This is it. If it was not clear, the aim of the post is to think outside of the box, and lay out a few ideas, not a detailed bulletproof plan.

Where the hell I publish now?

The scientific publishing system is hindering scientific progress. This is known and I won’t repeat myself or other more detailed analysis dissecting the problem of publishers making massive profits on our behalf without (almost) any value added (e.g. Edwards and Roy 2017, Racimo et al. 2022).

In the last years, cost-effective alternatives to publish our results have emerged and I don’t think technical aspects are an issue anymore. I think the problem is that when I publish something, I want to be read. I know that if I publish in certain journals, the day before the paper is published almost all researchers interested in that topic will see my paper. I also want to be evaluated. Most funding agencies still use where you publish as a quality indicator of your contribution (consciously or unconsciously), not to mention that the same paper published in a given journal will receive much more citations than if published elsewhere, if citations are what funding agencies will look at, bypassing the infamous IF. 

My approach so far has been trying to publish in Society Based Journals. Despite most of these journals still partnering with big publishers, I heard that most have a decent deal with publishers (but I also heard some got terrible deals). The advantages are obvious.
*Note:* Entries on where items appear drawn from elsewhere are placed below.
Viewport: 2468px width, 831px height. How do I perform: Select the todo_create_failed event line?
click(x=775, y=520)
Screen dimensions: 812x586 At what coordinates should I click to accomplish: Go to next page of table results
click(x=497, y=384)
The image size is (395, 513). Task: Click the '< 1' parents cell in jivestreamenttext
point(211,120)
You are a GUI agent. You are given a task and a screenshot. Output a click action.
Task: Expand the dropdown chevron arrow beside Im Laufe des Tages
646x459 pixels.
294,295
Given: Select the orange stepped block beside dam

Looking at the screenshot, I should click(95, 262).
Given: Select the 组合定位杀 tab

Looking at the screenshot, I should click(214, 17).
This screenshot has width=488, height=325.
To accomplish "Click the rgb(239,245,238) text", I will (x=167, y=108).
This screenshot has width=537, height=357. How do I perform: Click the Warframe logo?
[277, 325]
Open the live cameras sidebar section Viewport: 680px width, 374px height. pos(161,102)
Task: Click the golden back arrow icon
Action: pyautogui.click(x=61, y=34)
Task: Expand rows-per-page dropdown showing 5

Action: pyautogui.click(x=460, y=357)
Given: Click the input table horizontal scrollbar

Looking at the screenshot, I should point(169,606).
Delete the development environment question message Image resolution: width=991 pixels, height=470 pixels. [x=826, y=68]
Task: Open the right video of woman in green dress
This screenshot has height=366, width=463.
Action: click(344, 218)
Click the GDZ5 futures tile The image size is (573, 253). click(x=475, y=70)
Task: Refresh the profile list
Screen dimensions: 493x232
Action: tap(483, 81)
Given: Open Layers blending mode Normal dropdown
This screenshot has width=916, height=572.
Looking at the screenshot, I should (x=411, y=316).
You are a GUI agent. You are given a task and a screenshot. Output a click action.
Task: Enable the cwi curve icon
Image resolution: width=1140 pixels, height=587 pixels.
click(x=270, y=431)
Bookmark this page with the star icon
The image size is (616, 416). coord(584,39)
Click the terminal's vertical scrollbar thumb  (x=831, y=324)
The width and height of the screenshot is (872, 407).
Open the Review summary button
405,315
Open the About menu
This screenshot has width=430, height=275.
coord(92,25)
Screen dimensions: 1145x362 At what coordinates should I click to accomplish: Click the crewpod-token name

Those are well read and evaluated, have no APC, and the money they make reverts to the societies. The drawback is that not all my papers are top papers that can find a home there, and that the papers are not open access (you pay to read). This is secondary for me in a world with SciHub, but still important. In addition, this model is getting slowly outdated, and some of those journals are already changing to pay to publish model. Paying high APC (anything > 200 EUR for the EU standard) is a bad replacement for the current system in my opinion.

I made a quick tally and in the last 5 years (2017-2021) I published:

  • 32 papers in Society Based Journals with no APC. Wow! These include BES, ESA, Nordic SE, AAAS, Am Nat, and other conservation and Behavioural societies.
  • 6 in Selective Journals that require APC (but about half of the time my co-authors paid for the APC), such as PNAS, Nature Communications, or Scientific advances, but also other less fancy. I try to minimize those because, despite their visibility, I prefer to invest money in salaries, then in publishers, but if I (or my lab group) can publish in e.g. PNAS, this is money well invested regarding career advance. Let’s be honest.
  • 5 in Non-Selective Journals with APC such as Plos, Open Science B, Sci Reports, PeerJ… Not always my decision, and while I support non-selective journals, especially if non-for-profit or with sustainable policies, their APCs are increasing in an unsustainable way.
  • 3 in For Profit Selective Journals without APC. Despite trying to convince my co-authors to avoid those, I do not always succeed. Yes, I had 1 paper published in Elsevier last year (sorry). The other two are high-impact journals whose visibility might compensate for the balance (TREE and Nature E&E). Everybody has a price.
  • 2 Free to publish – Free to read Journals. This is the way to go! One is in a Journal I did not know until recently. The other is the newly created Peer Community Journal, which I support. Other Journals in this list are Web Ecology, Journal of Pollination Biology, Ecologia Austral, and to be honest, not much more that I know (and Ecosistemas, despite it publishes mostly in Spanish). I am also looking forward to the new EU-Horizon Journal, but it’s closed to EU-Horizon projects, and I think it still costs quite a lot to the EU per article, so indirectly, we are still paying for it.

While I am happy with the last 5 years’ record regarding where I published, I think this is not enough. I want to publish more in free-to-publish – free-to-read journals, especially if I am the first author (I got tenure already). But I also want those to be read. Our Peer Community Journal paper has almost no citations despite being quite good (IMHO). I am sure that if it was published in Ecology Letters it will have now several more citations.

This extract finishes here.